Con desprendimiento les anuncio que estaré renunciando al puesto de gobernador, lo cual será efectivo el viernes 2 de agosto de 2019. With a heavy heart I inform you that I will be resigning from the position of governor, which will be effective Friday August 2, 2019.

And the stage goes to black again. —————EPILOGUE—————

MARÍA

We hold these truths to be self-evident, that all men are created equal, that they are endowed by their Creator with certain unalienable Rights, that among these are Life, Liberty, and the pursuit of Happiness. That to secure these rights, Governments are instituted among Men, deriving their just powers from the consent of the governed.

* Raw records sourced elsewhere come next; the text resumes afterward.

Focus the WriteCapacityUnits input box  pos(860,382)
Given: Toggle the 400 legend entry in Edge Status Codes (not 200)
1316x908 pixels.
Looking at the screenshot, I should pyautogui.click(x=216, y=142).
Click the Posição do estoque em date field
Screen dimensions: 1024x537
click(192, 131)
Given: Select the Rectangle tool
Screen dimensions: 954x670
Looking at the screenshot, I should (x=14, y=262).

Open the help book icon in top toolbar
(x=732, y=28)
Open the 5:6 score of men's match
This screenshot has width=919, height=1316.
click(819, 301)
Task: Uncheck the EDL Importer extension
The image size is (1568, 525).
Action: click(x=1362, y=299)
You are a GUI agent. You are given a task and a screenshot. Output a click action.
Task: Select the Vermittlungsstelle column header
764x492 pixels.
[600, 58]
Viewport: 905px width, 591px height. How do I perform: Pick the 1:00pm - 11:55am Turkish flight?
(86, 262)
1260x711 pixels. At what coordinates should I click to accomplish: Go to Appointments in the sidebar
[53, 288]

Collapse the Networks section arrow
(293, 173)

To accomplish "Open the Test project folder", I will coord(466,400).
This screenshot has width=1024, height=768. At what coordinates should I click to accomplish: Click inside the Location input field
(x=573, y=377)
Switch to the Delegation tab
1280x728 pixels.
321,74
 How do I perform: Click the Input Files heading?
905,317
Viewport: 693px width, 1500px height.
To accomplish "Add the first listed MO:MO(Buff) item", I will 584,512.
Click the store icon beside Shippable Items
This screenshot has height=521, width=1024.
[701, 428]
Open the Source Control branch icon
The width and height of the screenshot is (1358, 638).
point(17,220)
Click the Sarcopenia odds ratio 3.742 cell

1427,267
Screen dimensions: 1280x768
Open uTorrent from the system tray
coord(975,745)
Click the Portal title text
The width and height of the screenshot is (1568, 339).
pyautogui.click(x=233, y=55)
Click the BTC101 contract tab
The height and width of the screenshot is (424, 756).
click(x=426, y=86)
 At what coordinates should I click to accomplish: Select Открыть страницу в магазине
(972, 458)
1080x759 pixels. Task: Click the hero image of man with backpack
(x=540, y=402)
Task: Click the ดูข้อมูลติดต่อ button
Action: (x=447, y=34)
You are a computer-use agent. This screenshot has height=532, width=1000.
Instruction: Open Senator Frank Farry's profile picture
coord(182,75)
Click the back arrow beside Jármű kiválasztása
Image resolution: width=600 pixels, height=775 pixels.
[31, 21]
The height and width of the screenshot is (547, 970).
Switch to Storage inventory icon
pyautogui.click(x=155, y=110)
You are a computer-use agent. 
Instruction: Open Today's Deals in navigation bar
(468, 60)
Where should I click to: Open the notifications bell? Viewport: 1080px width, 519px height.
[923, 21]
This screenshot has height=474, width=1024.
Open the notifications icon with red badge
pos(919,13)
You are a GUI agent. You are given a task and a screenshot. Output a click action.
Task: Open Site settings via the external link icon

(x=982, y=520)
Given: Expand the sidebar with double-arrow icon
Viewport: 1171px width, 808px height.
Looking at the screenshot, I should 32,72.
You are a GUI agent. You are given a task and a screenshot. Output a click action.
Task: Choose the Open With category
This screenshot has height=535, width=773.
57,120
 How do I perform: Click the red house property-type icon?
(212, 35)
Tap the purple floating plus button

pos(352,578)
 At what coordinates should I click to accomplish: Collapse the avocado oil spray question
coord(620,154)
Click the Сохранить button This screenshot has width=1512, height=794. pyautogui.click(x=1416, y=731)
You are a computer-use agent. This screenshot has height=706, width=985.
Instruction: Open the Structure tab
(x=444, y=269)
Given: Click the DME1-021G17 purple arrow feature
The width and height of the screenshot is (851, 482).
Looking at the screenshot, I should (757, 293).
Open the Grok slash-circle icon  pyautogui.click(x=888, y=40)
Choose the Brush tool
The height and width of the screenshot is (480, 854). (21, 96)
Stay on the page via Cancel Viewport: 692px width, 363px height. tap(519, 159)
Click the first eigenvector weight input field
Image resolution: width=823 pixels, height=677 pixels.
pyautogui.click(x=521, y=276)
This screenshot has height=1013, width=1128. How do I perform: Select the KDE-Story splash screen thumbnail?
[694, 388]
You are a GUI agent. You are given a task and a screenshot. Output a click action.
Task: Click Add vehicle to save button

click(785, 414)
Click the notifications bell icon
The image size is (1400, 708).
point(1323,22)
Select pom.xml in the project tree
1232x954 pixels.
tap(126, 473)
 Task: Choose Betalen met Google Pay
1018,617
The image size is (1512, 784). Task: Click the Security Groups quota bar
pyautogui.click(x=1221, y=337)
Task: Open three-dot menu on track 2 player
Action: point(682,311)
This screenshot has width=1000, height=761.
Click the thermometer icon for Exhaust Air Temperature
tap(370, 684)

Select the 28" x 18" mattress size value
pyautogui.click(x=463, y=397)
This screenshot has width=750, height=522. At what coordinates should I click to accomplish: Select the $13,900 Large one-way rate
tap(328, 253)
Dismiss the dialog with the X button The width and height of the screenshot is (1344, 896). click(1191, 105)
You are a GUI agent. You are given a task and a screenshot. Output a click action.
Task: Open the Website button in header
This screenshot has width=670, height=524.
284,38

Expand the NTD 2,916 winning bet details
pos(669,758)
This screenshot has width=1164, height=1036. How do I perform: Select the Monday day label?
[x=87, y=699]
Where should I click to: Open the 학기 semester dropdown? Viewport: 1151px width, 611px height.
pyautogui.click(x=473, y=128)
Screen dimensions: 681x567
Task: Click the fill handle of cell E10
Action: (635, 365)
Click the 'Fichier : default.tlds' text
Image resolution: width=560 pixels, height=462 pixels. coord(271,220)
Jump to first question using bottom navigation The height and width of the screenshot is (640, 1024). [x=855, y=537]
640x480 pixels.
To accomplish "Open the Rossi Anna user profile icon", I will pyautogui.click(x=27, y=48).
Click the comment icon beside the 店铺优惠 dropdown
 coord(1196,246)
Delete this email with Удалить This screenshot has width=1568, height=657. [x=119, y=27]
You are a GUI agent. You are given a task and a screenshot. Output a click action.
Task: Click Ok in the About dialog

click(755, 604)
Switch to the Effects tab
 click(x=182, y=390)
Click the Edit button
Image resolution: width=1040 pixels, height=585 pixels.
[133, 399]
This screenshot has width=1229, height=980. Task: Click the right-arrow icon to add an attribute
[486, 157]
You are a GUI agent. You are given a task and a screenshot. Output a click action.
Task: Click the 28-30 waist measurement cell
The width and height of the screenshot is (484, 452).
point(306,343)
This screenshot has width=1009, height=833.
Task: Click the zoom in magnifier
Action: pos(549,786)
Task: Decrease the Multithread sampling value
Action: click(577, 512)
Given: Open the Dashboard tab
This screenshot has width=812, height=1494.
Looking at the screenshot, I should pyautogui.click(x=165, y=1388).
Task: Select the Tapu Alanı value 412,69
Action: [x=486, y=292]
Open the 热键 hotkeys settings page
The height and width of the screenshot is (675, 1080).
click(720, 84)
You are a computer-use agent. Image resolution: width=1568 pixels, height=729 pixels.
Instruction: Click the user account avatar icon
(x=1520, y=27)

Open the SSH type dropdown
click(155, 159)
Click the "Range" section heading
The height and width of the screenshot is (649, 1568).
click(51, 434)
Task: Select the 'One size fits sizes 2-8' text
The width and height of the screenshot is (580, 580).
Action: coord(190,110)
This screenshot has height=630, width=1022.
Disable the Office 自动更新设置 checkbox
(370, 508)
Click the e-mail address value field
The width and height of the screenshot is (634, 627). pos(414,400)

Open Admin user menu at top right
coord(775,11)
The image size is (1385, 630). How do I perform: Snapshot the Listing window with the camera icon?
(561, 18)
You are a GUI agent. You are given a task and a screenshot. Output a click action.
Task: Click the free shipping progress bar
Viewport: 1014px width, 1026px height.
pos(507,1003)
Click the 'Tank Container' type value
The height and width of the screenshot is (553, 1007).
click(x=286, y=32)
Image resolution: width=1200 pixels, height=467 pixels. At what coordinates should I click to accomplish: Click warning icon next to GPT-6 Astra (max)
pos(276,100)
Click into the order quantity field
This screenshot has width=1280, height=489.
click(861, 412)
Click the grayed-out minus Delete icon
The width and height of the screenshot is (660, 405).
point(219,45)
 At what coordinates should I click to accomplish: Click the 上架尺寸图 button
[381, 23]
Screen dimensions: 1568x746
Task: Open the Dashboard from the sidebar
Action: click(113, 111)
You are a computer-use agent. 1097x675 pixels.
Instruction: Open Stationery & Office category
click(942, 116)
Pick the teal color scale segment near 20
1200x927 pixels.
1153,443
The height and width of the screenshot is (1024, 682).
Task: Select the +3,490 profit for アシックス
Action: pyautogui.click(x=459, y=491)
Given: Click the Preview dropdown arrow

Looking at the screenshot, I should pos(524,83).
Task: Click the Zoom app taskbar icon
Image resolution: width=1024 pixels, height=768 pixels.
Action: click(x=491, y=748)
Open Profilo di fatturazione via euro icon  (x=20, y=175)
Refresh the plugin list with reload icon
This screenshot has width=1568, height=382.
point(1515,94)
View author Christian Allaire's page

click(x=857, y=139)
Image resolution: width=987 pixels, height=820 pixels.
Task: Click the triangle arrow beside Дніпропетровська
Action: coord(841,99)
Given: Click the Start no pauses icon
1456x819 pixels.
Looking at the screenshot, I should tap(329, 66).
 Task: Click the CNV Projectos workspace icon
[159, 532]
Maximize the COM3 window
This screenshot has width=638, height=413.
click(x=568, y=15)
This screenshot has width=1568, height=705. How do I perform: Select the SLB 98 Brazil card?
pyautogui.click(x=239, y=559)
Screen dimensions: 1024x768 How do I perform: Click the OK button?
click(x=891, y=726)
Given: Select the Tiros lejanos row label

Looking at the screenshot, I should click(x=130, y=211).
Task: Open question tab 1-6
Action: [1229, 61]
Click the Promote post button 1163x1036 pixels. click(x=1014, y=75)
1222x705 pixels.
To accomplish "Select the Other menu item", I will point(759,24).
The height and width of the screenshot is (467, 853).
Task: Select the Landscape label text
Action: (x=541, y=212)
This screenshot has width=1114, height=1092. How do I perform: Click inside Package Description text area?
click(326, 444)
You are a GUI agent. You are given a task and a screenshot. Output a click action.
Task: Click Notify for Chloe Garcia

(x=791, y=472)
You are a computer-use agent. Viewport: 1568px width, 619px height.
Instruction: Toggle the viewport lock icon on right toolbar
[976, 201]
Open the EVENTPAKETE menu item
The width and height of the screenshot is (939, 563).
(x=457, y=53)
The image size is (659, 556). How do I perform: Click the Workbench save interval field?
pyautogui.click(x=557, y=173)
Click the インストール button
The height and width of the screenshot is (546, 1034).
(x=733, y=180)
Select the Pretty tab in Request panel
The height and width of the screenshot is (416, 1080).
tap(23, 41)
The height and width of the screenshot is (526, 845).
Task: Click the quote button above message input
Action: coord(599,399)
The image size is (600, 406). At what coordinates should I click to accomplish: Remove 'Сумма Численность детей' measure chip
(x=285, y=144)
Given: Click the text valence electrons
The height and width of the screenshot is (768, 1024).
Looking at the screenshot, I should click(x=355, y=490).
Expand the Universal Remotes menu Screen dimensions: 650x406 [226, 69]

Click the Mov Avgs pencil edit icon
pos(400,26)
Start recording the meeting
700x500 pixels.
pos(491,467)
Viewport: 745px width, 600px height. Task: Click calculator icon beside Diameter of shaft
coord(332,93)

MARIANA That whenever any Form of Government becomes destructive of these ends

SEBASTIAN

it is the Right of the People to alter or abolish it,

IRENE and to institute new Government,

JOSÉ

laying its foundation on such principles and organizing its powers in such form as to them to seem

EGUARDO

most likely to effect their Safety and Happiness.

The lights reveal Amanda at the podium, where María once stood.

AMANDA Obviamente yo quisiera que en el futuro de Puerto Rico hubiese muchos pajaritos volando por ahí, que uno caminara, siempre estuviese bonito y no lloviera. Inmediatamente va a ser difícil.

88

Obviously I want a future in Puerto Rico with a lot of birds flying around, where you can walk, it’s always beautiful and never rains. At first, it will be difficult.

As she speaks the next line, everyone joins her with their own version of PR’s future.

Many of them disagree, and all of their voices should overlap. It doesn’t matter if we hear what each person is saying

as the sound grows into complete chaos.

The noise settles and we hear her say: AMANDA

Es el ideal. Vamos a ver qué pasa en el real. That’s the ideal. We will see what happens in reality.